Since the Iran war began, oil prices have risen and prompted comparisons with the 1973 and 1979 shocks. In the 1970s, Arab producers imposed an embargo over Western support for Israel, sending prices sharply higher and triggering measures such as gasoline rationing and car‑free days in parts of Europe. The key question now is whether a similar crisis could recur.
IEA executive director Fatih Birol warned the conflict is “already the biggest threat to energy security in history,” estimating an oil shortfall today of about 11 million barrels per day — larger than the roughly 5 million bpd shortfall in the 1970s and greater than losses after Russia’s 2022 invasion of Ukraine. He also said the gas market faces a larger shortfall than in 2022.
A major reason for the disruption is the near closure of the Strait of Hormuz, a chokepoint for roughly a fifth of global oil and gas shipments, which has reduced global flows by about 8%. Economists note the supply shock is sharper than in 1973–74, yet prices have not spiked as violently. In the 1970s oil prices first quadrupled and later tripled; today markets seem to be pricing in a shorter conflict, which dampens extreme swings. Prices at or above $100 per barrel are no longer unprecedented — similar levels occurred in 2007–08, 2011 and after the 2022 Ukraine invasion.
The character of the shock also differs. Much of the current loss stems from blockades and temporary shutdowns rather than permanent destruction of infrastructure. Still, attacks tied to the conflict have struck more than 40 energy installations across nine Middle Eastern countries. Some sites could take months or longer to restore. Qatar has warned that strikes on its Ras Laffan LNG complex could knock about 17% off output from that facility for three to five years, though analysts note that even such an outage would represent only a few percent of global gas supply.
Markets and supply sources are structurally different now than in the 1970s. OPEC’s share of global crude has dropped from more than half in 1973 to roughly 36% today. U.S. production has risen sharply and has supplied much of the net increase in global output over recent decades. Overall world oil production has grown from under 60 million bpd in 1973 to nearly 94 million bpd by 2022, making the market larger and more diversified.

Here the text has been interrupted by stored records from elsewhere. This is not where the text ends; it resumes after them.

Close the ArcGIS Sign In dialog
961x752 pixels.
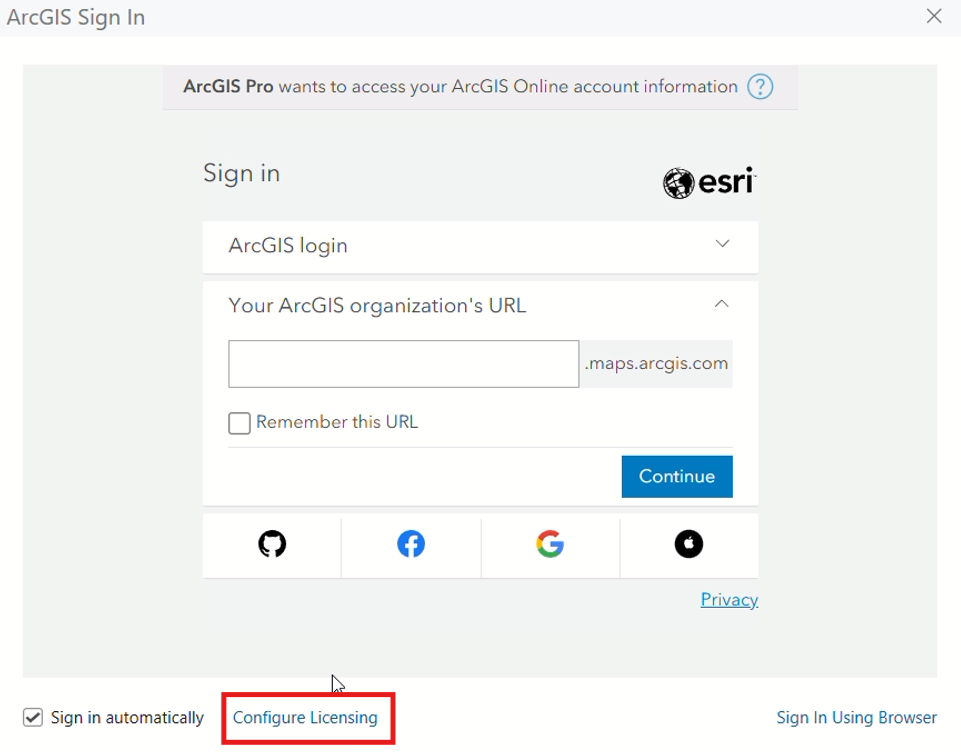pyautogui.click(x=934, y=16)
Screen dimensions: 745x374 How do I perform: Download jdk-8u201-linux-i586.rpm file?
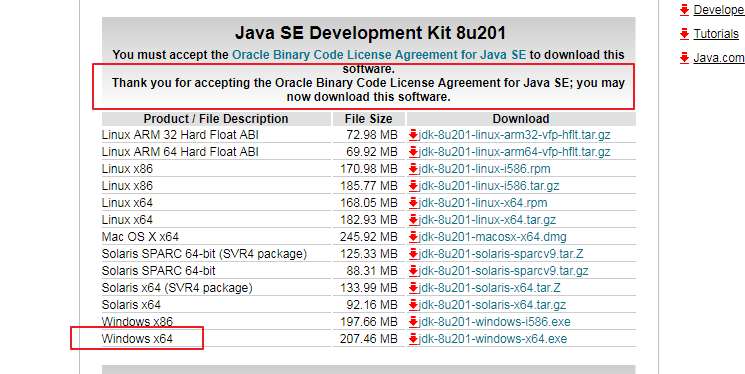click(x=485, y=169)
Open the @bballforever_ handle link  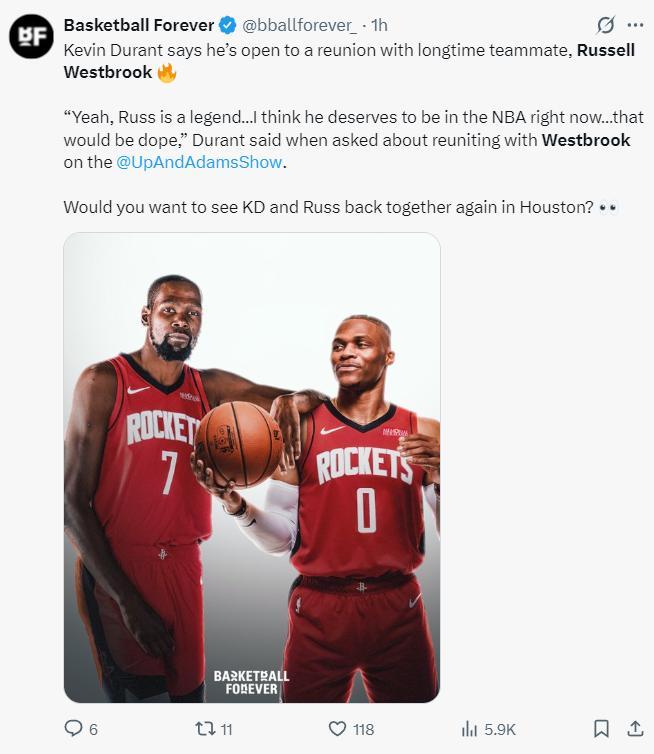[299, 25]
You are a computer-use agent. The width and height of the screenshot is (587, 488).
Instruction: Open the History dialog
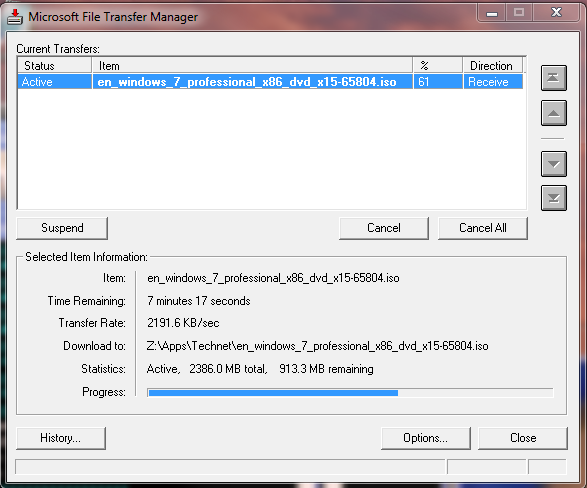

Countries and companies have also built strategic and commercial reserves to cushion shocks. IEA‑reported reserves stood at about 8.2 billion barrels early this year — the highest since February 2021. IEA members agreed to release 400 million barrels from emergency stocks to address immediate shortfalls; that release, together with other measures, is estimated to have lowered the crude shortfall from roughly 11 million bpd to about 8 million bpd. The U.S. has temporarily relaxed enforcement on some Russian and Iranian cargoes already at sea to ease supply strains.

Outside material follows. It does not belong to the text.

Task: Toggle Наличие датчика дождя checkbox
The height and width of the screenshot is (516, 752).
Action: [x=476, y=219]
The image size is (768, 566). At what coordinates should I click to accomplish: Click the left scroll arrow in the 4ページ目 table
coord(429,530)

Analysts estimate OECD stocks could cover lost Strait of Hormuz shipments for roughly nine months, while China’s reserves might cover its Middle East imports for around seven months. The big unknown remains the war’s length and whether additional facilities or shipping routes will be hit. If the Strait of Hormuz stays closed and damage accumulates, the risk of a severe, prolonged energy crisis rises.
Economic effects are already appearing: upward pressure on inflation and likely reductions in oil consumption that will slow industrial output. Governments have not imposed widespread rationing yet, though some local measures exist — for example, Pakistan moved a major cricket tournament to a watch‑from‑home format to conserve energy.
In short, the current disruption is large and could be comparable with or larger than the 1970s shock. But market expectations of a shorter conflict, greater supply diversification, and substantial reserves and emergency releases have so far prevented a repeat of the dramatic price spikes and prolonged stagflation of the 1970s. The path ahead hinges mainly on how long the conflict endures and whether further infrastructure or shipping disruptions occur.